Tis’ the Season

In a year that has been tough on everybody, the biggest ISPs have decided to give us all a holiday present this year with a new round of rate increases.

Charter usually starts the rate increase season and raised broadband rates again this year on December 1. This year the rate increase is a large one as Charter raised rates on all standalone broadband products by $5 per month. That raises the rate for the basic broadband tier to $74.99, an increase of 7.1%. Charter raised cable rates in August.

Charter has also petitioned the FCC to allow the company to start charging for data caps in May 2021. The company has been prohibited from charging data caps until May 2023 as a condition of the merger with Time Warner Cable – but the company is asking to be released from that condition two years early.

Comcast is raising broadband, cable, and other rates effective January 1, 2021. Broadband rates are increasing by $3 per month for all packages. The company’s primary product, Performance broadband is increasing to $76, an increase of 4.1%.

Comcast is also increasing cable rates. For example, the cost of its basic TV product Choice TV is increasing from $25 to $30. That increase is carrying through larger cable plans. In addition to increasing the rate if basic cable, Comcast is increasing the hidden fees it charges. These are rates that are not advertised for new subscribers but for which all cable customers pay. Depending upon the market, Comcast is raising the Broadcast Fee by $4.50 per month. For many markets, this means an increase from $11.70 per month to $16.70 per month. Comcast is also increasing the Regional Sports Network fee by $2 per month. Altogether, for a customer that is not locked into a promotional special, this is an increase of as much as $11.50. Even customers on promotional plans will see the increases in the hidden fees. As usual, Comcast blames the increase of cable fees on programmers (without mentioning that it owns the NBC family of broadcast channels).

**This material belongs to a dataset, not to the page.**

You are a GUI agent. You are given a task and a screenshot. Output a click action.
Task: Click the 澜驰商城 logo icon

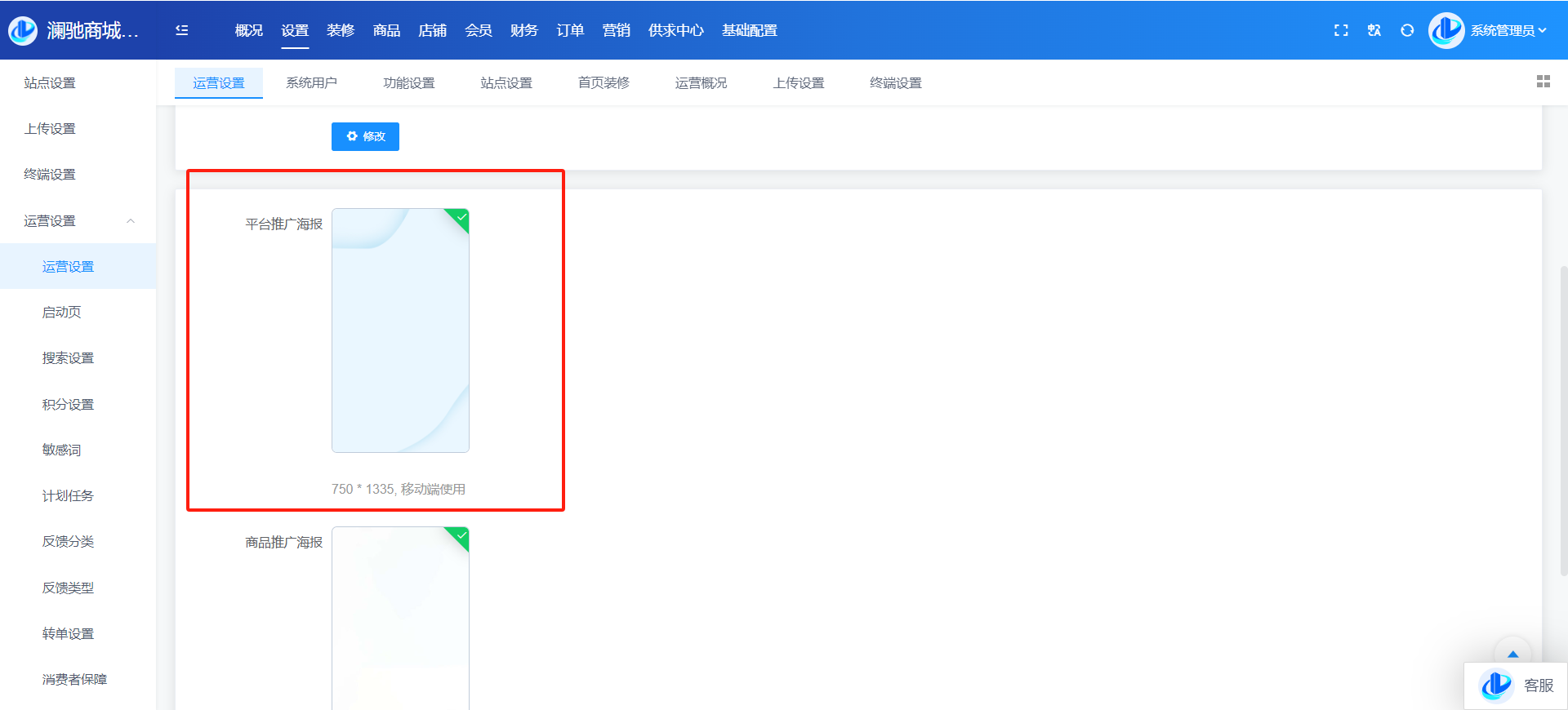(23, 30)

Comcast is not stopping there and is increasing other rates as well. Installation and home-visit fees are increasing from $70 to $100. Comcast is raising the cost of the first settop box from $5.00 to $7.50 but is decreasing the cost of additional boxes from $9.95 to $7.50. Comcast is increasing the cost of its home security and smart home packages by $10 per month.

AT&T is increasing the cost of its cable products for DirecTV and U-verse TV effective January 17. AT&T is increasing the price of the 160-channel Entertainment package from $97 to $102. The price of the 185-channel Choice package is going from $115 per month to $122. AT&T is raising the rates on the 250-channel Ultimate package from $142 to $151 and is raising the rates on the 330-channel Premier package from $197 to $208. AT&T is increasing U-verse TV by similar amounts, between a $5 and $9 increase. Similar to Comcast, AT&T blames the cost increases in programmers although it owns the suite of programming it acquired with Warner Media.

AT&T is also adding a ‘Federal Cost Recover fee of $0.19 per month that it says covers the expenses that DirecTV pays to the FCC. However, there seems to be no basis for this fee and it’s not being charged elsewhere in the industry.

One thing is clear from this round of rate increases – the big cable companies are feeling their monopoly power and feel free to raise broadband fees by 4% to 7% annually. You don’t have to do a lot of math to foresee basic broadband rates reaching $90 per month within five years. Unfortunately, higher broadband rates are the only way for the big cable companies to keep meeting Wall Street earnings expectations.

It’s worth noting that AT&T and Verizon are not raising rates for fiber broadband. The cable companies don’t face competition from fiber in the majority of their footprint and have largely won the monopoly broadband battle. AT&T recently announced it will no longer sell DSL products and it won’t be surprising to see Verizon follow suit.